Doctor of Philosophy in Analytic and Data Science


Statistics and Analytical Sciences

Committee Chair/First Advisor

Dr. Mohammed Chowdhury

Committee Member

Dr. Lewis VanBrackle

Committee Member

Dr. Joe DeMaio

Committee Member

Dr. Xiao Huang


This dissertation develops and discusses several one-step and two-step smoothing methods of time variant nonparametric quantiles and time variant parameters from probability models. First, we investigate and develop nonparametric techniques for measuring extreme quantiles. The method involves aggregating data by an explanatory variable such as time and smoothing the resulting data with a nonparametric method like kernel, local polynomial or spline smoothing. We demonstrate both in application and simulation that this two-step procedure of quantile estimation is superior to the parametric quantile regression. We then develop a one-step method which combines the strength of maximum likelihood estimation with a local kernel function.

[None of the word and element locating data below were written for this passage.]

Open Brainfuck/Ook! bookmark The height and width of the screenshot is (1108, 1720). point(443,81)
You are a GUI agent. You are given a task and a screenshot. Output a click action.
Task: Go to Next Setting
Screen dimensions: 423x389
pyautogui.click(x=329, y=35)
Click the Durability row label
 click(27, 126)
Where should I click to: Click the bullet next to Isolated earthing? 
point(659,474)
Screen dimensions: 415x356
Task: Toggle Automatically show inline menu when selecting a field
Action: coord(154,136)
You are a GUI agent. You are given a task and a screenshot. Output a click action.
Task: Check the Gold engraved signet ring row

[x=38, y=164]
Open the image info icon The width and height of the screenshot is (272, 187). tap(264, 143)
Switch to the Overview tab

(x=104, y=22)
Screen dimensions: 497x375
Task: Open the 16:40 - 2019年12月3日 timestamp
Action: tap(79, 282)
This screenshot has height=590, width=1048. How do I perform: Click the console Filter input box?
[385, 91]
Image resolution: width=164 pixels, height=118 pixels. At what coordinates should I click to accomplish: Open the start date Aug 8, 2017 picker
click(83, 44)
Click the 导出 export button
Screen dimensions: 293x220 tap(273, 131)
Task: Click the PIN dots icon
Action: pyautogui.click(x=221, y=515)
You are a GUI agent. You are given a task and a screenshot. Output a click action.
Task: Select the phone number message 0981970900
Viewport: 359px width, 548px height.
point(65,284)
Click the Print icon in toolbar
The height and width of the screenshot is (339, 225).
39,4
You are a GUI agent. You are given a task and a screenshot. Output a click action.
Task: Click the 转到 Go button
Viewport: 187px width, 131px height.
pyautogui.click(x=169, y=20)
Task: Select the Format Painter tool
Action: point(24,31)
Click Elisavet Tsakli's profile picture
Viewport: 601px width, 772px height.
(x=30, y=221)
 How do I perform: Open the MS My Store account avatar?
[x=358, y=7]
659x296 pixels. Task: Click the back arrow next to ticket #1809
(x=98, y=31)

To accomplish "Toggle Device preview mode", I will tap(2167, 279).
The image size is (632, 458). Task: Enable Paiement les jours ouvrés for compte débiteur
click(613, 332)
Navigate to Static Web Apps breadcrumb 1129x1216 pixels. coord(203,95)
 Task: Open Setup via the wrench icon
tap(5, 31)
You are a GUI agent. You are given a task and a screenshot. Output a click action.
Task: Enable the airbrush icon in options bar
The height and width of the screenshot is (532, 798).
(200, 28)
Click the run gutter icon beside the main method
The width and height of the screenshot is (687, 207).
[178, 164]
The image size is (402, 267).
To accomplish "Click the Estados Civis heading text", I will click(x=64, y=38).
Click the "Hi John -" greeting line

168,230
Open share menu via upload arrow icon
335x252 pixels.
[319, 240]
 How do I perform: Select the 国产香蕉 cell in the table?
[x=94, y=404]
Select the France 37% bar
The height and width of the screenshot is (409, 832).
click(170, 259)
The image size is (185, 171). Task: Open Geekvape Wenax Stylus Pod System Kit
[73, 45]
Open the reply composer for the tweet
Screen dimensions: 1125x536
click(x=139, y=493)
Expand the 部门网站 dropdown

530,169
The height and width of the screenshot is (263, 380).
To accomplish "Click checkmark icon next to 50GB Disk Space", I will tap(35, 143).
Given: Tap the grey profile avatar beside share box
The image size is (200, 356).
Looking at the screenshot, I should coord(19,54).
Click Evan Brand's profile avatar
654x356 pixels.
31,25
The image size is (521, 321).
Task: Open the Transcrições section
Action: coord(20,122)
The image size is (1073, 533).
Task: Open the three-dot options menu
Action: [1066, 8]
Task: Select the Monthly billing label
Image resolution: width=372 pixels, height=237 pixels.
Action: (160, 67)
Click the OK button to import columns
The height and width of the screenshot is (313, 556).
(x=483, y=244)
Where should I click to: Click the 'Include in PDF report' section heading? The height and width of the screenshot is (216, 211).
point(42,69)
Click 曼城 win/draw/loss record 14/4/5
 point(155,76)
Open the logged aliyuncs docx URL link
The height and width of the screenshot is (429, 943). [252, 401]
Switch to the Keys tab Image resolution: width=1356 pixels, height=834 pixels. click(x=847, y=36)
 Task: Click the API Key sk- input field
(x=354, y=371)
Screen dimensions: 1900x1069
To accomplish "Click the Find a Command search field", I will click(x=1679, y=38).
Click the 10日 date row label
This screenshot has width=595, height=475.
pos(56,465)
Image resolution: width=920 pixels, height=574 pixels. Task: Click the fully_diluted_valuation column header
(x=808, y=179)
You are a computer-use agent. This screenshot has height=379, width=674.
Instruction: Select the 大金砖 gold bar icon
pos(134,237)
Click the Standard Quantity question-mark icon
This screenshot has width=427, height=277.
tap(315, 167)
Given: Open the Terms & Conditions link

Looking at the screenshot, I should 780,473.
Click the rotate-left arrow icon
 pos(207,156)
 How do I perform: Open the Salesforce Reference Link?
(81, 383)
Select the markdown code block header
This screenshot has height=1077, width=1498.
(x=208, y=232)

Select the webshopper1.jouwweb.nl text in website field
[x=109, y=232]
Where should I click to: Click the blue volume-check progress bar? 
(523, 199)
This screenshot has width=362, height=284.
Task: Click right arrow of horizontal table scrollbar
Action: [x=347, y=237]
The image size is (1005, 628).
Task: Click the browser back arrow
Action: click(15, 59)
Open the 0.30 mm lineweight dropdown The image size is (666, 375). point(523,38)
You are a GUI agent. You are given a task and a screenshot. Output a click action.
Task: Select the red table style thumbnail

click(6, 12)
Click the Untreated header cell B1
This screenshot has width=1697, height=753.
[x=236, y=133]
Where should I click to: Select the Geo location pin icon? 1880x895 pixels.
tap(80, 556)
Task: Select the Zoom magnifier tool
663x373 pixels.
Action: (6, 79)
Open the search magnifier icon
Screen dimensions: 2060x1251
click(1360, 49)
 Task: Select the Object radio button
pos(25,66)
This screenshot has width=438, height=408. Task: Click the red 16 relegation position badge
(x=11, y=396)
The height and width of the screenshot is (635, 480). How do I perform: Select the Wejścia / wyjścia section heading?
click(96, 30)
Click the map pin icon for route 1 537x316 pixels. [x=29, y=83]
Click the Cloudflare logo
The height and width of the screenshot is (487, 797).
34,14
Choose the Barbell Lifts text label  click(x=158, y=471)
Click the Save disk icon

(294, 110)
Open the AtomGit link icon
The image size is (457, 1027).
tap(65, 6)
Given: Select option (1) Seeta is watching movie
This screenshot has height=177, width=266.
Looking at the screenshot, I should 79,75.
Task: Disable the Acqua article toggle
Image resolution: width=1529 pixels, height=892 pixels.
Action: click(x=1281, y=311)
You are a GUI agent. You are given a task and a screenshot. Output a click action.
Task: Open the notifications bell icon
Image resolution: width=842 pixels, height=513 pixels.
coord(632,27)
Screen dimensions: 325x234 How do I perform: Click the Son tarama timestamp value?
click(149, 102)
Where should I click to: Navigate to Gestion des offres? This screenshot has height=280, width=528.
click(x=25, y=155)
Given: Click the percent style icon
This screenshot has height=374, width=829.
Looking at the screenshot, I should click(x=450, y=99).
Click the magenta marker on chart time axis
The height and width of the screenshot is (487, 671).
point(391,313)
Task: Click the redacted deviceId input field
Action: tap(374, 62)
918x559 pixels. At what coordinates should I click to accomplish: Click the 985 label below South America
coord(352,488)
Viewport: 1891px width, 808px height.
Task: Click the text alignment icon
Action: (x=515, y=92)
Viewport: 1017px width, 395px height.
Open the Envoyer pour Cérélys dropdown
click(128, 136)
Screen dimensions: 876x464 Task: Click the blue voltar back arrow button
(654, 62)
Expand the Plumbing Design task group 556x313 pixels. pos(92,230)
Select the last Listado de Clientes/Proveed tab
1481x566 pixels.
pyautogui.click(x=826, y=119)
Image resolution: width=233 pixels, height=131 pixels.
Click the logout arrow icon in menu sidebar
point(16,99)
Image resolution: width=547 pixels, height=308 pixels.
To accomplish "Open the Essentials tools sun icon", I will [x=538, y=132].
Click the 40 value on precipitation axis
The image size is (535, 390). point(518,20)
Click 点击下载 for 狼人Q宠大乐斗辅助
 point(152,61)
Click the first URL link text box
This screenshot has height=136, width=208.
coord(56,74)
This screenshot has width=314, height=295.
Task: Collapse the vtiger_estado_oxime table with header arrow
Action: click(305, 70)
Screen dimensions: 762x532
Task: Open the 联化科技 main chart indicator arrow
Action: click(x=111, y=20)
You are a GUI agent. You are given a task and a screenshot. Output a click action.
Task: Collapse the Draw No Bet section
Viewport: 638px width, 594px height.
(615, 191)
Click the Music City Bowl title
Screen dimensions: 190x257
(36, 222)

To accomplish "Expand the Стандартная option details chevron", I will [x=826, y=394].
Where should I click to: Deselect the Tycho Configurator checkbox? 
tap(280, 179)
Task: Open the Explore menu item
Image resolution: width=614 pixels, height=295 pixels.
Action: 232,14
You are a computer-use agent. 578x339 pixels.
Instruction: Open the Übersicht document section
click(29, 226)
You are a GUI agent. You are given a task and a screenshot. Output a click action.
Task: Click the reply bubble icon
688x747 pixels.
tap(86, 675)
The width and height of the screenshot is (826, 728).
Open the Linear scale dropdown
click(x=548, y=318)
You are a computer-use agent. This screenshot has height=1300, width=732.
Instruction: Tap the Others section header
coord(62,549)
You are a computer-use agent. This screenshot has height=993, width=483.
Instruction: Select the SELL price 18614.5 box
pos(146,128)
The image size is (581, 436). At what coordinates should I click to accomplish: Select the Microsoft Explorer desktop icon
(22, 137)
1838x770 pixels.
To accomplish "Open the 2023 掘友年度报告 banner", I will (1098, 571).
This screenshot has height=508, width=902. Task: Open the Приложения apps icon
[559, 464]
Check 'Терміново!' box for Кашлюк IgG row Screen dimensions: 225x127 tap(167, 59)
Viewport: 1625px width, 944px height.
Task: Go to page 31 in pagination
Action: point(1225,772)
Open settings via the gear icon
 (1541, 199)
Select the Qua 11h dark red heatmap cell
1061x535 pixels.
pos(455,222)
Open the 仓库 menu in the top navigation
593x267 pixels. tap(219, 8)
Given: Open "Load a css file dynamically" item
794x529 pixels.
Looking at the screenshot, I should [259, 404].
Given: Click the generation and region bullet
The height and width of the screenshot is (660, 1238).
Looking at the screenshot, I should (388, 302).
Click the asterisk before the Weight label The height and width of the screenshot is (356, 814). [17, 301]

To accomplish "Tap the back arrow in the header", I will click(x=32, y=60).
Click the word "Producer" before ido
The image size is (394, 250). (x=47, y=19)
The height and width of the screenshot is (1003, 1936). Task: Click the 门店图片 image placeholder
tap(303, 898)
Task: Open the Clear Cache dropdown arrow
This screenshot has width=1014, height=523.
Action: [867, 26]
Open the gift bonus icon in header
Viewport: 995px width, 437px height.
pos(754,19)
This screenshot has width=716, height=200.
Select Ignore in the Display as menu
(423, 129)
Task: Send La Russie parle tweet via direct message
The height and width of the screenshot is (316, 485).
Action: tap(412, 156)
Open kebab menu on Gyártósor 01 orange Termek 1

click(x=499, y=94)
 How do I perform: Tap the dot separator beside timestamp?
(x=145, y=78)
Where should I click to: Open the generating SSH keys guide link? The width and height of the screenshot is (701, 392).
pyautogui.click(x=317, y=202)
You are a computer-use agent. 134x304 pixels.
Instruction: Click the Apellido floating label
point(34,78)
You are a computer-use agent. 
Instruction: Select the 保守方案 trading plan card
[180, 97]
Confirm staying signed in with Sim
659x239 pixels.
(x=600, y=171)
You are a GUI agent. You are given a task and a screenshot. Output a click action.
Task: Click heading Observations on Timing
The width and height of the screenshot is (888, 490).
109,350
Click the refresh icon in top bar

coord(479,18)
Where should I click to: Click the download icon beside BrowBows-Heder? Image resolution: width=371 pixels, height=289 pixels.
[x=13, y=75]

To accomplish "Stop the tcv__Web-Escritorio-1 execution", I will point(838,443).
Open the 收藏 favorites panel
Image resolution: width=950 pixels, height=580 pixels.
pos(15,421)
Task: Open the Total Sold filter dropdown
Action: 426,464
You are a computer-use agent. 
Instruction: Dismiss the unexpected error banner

This local maximum likelihood estimation is applied in both a discrete and continuous case of distribution, and we consider polynomial expansions of the unknown parameter in each case. In the continuous case, we choose a distribution with two parameters and iteratively solve for each to smooth the data. Results indicate that the one-step procedure can yield improvement over the corresponding two-step methods mentioned previously in both application cases and simulation exercises. We also explore nonparametric techniques for estimating volatility of financial data. We develop a residual based method for estimating the conditional variance function using local composite quantile regression, and compare this to using local least squares regression. These methods are applied on the asset returns for many individual firms, with promising results in favor of local composite quantile regression. Comparisons of these nonparametric techniques in forecasting also indicate some improvement over using a traditional autoregressive model for heteroscedastic data.